--- BEGIN Records shown ---
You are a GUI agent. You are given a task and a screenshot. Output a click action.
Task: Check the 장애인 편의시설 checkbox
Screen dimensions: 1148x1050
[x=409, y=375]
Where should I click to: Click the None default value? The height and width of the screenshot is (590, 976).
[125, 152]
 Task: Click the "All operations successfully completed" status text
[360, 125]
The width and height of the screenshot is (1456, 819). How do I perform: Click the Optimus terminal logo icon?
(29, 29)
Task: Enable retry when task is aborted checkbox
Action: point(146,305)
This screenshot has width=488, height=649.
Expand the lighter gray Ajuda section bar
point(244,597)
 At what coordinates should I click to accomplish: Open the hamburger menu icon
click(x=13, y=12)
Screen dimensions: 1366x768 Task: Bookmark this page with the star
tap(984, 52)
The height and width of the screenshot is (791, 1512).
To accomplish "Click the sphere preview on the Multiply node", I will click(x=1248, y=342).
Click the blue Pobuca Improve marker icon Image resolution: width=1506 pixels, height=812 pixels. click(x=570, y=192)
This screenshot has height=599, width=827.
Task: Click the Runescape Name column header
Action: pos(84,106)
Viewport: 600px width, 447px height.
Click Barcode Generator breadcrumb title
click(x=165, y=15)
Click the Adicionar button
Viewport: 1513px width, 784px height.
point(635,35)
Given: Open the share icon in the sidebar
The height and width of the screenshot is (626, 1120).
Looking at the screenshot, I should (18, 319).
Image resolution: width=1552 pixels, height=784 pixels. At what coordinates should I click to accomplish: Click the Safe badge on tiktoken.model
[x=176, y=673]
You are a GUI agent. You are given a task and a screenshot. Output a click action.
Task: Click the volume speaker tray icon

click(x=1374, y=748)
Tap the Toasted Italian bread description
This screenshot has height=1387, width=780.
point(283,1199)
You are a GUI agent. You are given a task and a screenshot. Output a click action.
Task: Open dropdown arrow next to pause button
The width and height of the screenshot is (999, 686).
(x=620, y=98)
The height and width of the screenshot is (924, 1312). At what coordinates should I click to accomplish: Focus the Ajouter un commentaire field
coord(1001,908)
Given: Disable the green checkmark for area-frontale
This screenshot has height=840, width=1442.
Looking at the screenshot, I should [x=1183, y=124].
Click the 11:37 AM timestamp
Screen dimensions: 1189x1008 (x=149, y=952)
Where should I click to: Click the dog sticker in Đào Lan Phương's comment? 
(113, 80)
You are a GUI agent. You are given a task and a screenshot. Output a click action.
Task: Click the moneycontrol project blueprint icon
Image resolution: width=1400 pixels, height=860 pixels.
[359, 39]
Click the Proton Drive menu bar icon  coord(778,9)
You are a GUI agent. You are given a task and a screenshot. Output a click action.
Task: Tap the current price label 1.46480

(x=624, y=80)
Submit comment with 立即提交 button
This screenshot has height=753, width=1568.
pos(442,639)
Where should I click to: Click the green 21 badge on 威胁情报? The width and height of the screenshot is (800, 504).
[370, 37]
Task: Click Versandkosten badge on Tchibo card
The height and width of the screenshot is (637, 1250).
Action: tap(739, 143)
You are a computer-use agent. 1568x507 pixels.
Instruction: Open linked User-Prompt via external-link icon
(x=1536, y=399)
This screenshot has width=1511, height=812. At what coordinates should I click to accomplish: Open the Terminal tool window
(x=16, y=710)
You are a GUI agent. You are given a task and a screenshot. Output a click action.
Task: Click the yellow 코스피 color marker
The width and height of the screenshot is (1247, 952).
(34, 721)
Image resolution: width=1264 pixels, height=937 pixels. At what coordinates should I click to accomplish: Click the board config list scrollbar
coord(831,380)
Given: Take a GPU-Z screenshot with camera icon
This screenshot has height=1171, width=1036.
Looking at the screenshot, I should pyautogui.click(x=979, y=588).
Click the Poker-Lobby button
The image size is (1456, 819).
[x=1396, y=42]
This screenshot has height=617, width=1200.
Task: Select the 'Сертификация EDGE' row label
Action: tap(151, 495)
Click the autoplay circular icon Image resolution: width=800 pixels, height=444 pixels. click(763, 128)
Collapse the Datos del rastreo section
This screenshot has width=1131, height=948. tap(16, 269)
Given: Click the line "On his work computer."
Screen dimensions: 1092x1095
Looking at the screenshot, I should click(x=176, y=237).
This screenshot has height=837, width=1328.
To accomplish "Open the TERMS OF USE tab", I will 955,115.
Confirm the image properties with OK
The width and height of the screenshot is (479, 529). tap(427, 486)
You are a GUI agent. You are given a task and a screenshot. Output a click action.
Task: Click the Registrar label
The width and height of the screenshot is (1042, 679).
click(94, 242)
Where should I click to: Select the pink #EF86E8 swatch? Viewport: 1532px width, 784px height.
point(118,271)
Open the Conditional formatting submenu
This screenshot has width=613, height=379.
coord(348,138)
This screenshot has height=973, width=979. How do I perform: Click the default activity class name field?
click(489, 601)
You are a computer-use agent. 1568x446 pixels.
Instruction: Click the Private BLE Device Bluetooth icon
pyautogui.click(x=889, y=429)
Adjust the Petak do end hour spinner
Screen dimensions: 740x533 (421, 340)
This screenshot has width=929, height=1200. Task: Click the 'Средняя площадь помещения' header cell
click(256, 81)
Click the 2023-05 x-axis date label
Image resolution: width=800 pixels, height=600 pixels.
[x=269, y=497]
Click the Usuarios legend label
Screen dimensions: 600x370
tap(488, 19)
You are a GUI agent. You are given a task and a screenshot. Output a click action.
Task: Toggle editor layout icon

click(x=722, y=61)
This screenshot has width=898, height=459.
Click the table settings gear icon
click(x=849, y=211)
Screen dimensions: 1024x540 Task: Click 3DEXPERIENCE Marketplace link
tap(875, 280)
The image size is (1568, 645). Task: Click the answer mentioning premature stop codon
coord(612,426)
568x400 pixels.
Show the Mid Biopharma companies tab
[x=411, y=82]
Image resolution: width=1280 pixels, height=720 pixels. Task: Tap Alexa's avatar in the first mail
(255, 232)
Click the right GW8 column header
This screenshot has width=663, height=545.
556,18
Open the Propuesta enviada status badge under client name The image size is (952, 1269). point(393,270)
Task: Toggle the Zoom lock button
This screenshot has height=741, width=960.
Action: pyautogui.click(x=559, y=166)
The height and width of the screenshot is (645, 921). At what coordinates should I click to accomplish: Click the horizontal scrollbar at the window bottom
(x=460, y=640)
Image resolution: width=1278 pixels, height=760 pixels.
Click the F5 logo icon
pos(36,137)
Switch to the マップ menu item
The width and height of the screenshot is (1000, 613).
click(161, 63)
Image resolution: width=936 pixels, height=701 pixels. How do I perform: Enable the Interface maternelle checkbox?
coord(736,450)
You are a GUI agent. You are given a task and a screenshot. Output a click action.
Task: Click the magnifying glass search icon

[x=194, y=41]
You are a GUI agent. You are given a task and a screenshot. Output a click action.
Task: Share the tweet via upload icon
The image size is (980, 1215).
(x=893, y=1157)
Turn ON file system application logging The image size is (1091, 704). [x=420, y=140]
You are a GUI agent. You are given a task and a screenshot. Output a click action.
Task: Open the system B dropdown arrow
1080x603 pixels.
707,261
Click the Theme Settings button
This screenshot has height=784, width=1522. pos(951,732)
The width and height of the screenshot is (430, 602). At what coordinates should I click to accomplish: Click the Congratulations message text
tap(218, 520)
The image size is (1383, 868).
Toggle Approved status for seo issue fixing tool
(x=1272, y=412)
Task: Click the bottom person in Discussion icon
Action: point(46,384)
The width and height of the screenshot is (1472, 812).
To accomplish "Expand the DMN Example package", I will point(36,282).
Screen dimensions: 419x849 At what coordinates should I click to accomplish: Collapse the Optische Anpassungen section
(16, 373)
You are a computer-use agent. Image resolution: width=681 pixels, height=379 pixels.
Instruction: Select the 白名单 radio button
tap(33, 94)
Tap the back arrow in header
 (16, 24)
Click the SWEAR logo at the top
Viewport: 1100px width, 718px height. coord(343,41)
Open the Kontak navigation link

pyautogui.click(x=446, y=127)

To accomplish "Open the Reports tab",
--- END Records shown ---
- Directive
Find each line in the entries above that contains the string "status" and copy it out in full. The match is case-sensitive.

- Complete answer
 Task: Click the "All operations successfully completed" status text
Open the Propuesta enviada status badge under client name The image size is (952, 1269). point(393,270)
Toggle Approved status for seo issue fixing tool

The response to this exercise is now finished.